Cash Surrender Value Of Whole Life Insurance Policy
The premium that you pay for whole life insurance is calculated to provide sufficient funds to cover the risk and to create cash value.
Policy reserves
Part of the premium is transferred to form policy reserves, to fund what would otherwise be an insufficient premium in later years. For all permanent insurance contracts, this serves as a basis for determining life insurance premiums for every policy holder.
Cash surrender value
If a policy holder decides to end this permanent, whole life insurance policy, the insurance company will return the equitable share of the accumulated policy reserve to the policy holder. This accumulated policy reserve is called the policy’s cash surrender value. The life insurance provider will then be released from its financial obligation to the policy holder in the future.
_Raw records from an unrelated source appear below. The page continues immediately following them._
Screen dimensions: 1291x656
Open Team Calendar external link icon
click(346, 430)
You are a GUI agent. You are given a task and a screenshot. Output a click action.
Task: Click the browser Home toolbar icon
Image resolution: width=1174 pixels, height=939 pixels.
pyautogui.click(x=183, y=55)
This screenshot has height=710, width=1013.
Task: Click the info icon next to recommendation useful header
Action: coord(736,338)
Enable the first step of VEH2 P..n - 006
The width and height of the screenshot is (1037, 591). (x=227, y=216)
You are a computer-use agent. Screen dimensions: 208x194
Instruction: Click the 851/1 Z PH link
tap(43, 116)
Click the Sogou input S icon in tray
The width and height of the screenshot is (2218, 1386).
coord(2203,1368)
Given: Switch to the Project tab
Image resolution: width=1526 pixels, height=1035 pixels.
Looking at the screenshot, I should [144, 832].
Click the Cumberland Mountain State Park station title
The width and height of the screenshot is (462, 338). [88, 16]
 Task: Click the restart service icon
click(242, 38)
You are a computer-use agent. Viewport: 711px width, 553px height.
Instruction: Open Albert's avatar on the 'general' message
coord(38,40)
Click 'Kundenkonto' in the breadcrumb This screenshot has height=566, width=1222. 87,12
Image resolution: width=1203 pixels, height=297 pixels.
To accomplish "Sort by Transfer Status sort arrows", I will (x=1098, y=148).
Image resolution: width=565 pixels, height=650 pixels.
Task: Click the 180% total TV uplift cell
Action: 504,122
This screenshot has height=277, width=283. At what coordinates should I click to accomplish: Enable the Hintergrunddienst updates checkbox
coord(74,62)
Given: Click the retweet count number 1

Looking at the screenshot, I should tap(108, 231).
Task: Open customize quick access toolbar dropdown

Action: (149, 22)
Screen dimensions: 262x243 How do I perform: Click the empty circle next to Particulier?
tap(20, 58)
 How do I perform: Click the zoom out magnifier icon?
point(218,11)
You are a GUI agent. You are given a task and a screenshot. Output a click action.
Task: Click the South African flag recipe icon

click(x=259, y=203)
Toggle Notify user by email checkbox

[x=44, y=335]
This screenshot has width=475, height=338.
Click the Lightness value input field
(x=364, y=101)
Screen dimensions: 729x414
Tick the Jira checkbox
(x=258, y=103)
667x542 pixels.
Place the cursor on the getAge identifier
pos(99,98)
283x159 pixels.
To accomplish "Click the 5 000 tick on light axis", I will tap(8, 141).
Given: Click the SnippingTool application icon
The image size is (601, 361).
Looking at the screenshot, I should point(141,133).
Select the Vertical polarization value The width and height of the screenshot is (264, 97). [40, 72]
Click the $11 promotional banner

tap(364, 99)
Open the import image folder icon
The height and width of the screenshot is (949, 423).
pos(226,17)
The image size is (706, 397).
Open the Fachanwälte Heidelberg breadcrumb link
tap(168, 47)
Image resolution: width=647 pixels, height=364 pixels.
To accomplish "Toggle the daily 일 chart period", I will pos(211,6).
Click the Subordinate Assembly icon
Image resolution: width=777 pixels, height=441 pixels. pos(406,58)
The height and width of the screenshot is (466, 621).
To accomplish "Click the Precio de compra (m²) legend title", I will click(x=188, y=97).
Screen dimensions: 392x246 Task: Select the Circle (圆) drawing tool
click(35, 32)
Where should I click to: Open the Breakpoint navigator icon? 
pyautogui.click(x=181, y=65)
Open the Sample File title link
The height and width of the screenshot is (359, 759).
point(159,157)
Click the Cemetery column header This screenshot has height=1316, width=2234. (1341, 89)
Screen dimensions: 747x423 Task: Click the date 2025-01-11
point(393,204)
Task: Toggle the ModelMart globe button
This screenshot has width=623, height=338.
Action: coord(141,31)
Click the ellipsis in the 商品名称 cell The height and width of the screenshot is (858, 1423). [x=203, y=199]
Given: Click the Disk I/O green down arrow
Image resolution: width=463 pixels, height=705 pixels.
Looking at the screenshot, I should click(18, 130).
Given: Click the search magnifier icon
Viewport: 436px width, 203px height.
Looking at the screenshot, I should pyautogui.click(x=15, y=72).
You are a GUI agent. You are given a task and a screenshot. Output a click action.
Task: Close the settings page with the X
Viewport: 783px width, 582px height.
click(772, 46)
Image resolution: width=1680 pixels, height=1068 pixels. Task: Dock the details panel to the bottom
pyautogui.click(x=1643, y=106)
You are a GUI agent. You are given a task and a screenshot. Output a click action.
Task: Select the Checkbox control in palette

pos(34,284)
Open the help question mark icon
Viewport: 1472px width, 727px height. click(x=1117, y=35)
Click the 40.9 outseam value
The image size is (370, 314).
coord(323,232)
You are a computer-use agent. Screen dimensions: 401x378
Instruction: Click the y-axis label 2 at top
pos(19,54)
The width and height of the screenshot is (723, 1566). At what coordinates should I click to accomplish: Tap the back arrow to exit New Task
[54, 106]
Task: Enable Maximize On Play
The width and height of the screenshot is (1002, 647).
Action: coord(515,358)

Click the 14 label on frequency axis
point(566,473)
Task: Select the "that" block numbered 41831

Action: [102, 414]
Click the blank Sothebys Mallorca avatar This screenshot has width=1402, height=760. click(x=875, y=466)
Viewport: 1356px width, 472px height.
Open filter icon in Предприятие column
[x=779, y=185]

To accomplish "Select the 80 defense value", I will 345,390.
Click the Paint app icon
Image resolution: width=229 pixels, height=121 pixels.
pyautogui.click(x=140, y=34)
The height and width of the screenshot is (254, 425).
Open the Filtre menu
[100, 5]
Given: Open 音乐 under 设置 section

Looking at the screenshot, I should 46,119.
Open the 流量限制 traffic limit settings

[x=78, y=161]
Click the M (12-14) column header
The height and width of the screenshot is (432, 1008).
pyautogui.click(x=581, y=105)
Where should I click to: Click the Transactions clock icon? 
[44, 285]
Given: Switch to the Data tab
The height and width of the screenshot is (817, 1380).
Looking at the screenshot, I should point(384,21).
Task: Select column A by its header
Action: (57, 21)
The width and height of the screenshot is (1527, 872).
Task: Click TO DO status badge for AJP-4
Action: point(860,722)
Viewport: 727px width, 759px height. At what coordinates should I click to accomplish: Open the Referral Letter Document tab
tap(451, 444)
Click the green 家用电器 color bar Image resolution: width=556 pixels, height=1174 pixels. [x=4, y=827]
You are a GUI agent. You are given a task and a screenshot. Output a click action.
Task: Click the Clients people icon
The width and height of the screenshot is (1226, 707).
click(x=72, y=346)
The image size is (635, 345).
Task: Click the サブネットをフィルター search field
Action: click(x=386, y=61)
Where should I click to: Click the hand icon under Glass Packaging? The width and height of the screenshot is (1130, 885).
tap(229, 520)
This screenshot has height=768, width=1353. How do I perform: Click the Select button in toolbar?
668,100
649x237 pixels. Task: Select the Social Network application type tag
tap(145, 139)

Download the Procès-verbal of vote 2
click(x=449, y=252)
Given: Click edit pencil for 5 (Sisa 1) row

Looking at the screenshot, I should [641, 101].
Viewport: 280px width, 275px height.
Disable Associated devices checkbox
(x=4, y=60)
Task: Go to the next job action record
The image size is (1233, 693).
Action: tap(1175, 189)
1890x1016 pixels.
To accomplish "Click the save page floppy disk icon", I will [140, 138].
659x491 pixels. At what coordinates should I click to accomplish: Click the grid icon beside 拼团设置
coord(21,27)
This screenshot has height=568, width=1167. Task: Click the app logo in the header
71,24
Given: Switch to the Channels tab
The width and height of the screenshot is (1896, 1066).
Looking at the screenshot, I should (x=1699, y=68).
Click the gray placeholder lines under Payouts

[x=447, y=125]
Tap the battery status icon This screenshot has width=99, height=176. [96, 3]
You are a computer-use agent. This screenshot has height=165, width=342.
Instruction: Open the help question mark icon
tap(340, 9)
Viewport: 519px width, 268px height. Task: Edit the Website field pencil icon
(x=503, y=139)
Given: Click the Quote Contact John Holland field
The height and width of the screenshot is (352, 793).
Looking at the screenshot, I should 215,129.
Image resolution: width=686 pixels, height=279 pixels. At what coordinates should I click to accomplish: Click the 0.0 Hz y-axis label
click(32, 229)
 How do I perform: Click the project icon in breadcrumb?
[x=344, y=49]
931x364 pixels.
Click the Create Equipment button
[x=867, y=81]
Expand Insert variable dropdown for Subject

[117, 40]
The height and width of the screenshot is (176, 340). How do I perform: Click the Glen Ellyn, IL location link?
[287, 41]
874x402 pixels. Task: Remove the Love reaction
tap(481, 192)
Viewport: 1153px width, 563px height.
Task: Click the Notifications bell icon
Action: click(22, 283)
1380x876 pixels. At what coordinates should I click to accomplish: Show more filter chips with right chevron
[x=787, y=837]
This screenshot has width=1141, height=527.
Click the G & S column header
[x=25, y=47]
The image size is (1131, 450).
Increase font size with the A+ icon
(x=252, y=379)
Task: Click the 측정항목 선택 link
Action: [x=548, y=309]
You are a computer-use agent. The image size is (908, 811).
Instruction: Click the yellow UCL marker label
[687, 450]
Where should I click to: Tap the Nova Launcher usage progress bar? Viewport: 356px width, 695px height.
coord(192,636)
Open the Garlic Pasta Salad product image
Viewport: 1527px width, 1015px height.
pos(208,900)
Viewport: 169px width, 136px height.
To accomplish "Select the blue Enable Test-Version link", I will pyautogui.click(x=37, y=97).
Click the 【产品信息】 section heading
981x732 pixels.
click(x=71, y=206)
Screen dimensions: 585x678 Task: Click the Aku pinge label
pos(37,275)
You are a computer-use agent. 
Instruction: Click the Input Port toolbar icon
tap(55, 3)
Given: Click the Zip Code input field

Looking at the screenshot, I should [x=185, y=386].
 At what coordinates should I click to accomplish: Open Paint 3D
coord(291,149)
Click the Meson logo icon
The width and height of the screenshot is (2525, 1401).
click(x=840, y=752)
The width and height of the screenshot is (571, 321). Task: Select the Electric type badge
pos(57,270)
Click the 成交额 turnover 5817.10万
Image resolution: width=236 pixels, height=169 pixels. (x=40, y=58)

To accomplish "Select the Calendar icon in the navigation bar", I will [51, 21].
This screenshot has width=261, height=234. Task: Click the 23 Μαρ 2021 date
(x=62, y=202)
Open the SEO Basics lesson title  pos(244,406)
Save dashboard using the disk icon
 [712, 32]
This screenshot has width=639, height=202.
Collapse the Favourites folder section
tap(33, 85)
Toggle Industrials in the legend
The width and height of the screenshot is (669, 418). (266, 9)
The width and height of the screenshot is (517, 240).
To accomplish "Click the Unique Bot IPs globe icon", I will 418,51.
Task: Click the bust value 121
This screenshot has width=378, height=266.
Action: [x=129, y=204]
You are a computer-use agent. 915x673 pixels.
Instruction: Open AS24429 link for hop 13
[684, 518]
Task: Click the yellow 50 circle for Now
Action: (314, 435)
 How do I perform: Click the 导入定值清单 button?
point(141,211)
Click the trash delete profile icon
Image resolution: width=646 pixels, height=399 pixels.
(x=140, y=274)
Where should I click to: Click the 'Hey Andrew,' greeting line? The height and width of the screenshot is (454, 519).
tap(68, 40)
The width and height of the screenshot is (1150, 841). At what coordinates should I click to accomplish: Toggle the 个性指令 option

In the first to two years of signing a purchasing a policy from life insurance provider, the cash surrender value is not yet available since the period is too short to earn interest for the insurance company to compensate the cost of putting the policy in force.
Unchanging premiums of whole life
With a whole life insurance policy, the premiums are paid at the same amount yearly from the date the policy is issued until the death of the policy holder. The policy holder may requests to terminate paying the premiums every month and surrenders the contract policy for its cash value. Another option is to take extended term or reduced paid-up insurance.
If you want lifetime protection and protection of the assets, for retirement purposes, burial expenses, or cash funds for the dependents when the policy holder dies, a whole life insurance policy is the best choice.